TASK INPUT ->
· · · ·

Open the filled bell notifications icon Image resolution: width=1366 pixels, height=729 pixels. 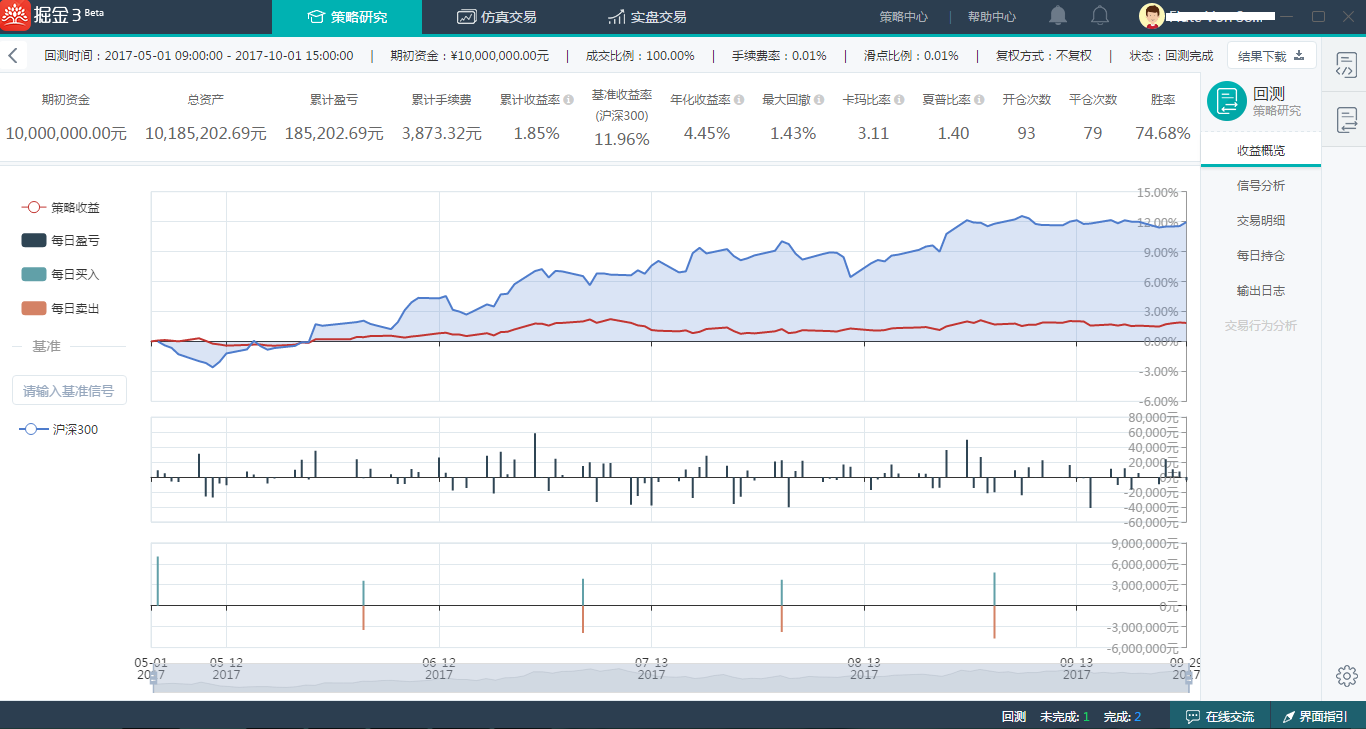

· · · ·

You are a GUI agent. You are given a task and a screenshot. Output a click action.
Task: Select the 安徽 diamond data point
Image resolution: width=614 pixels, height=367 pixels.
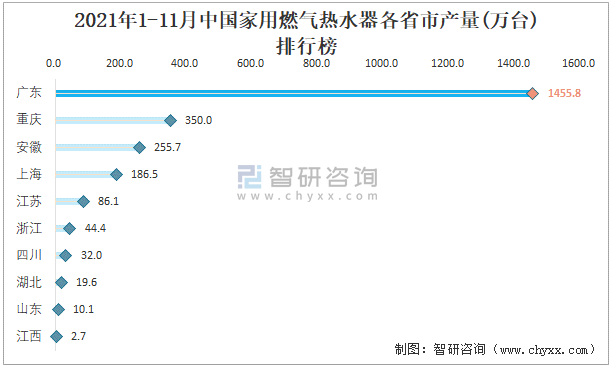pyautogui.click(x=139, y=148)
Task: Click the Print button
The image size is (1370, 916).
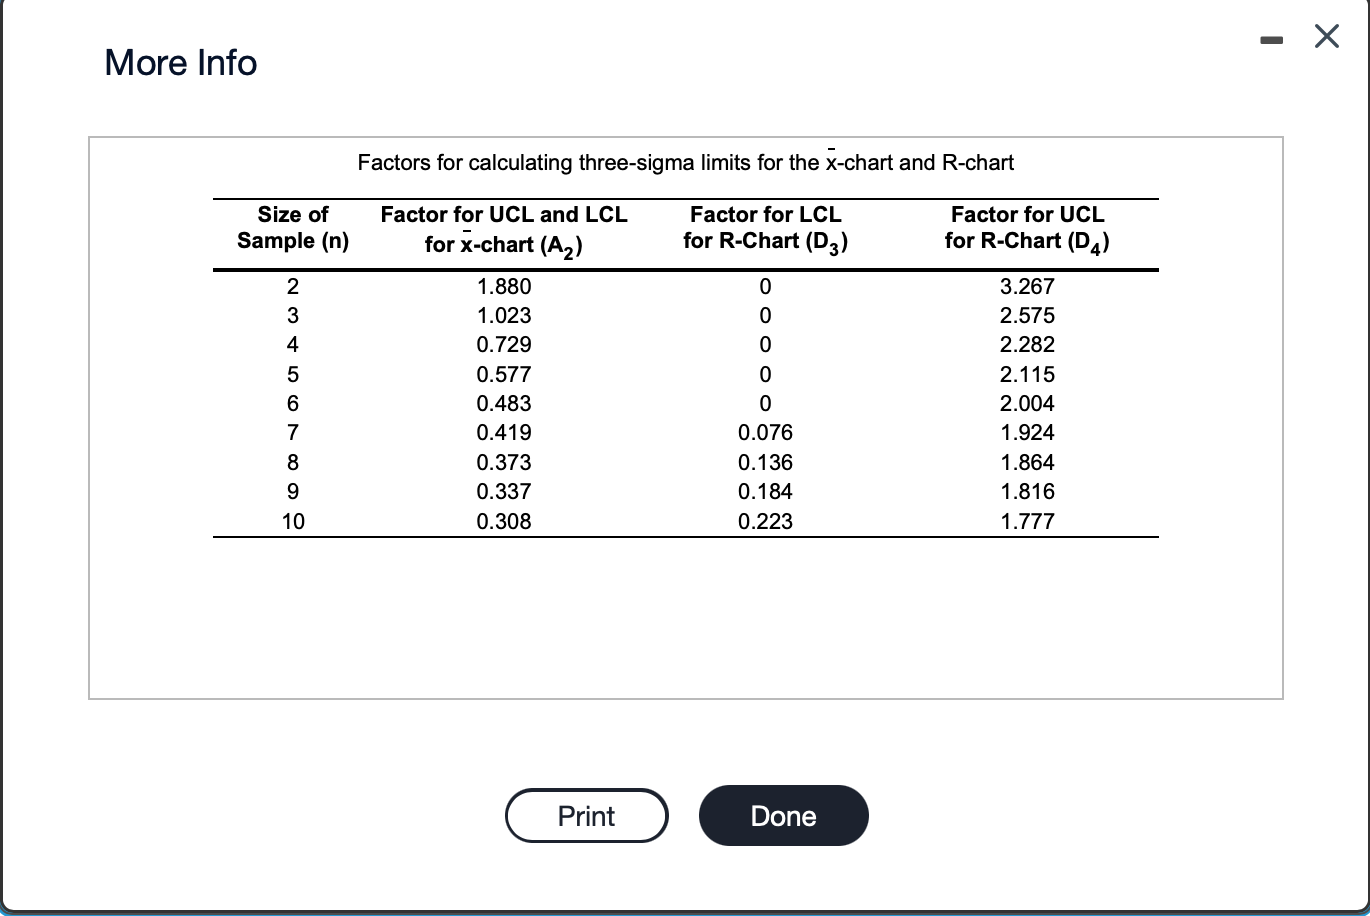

· · · ·

PROBLEM -> Exactly the lines starting at the one above with "Image resolution: width=614" and ending at the one with "The image size is (1370, 916)." should be printed, and nothing else. Omit the pictures.

YOUR SOLUTION ->
Image resolution: width=614 pixels, height=367 pixels.
pyautogui.click(x=139, y=148)
Task: Click the Print button
The image size is (1370, 916).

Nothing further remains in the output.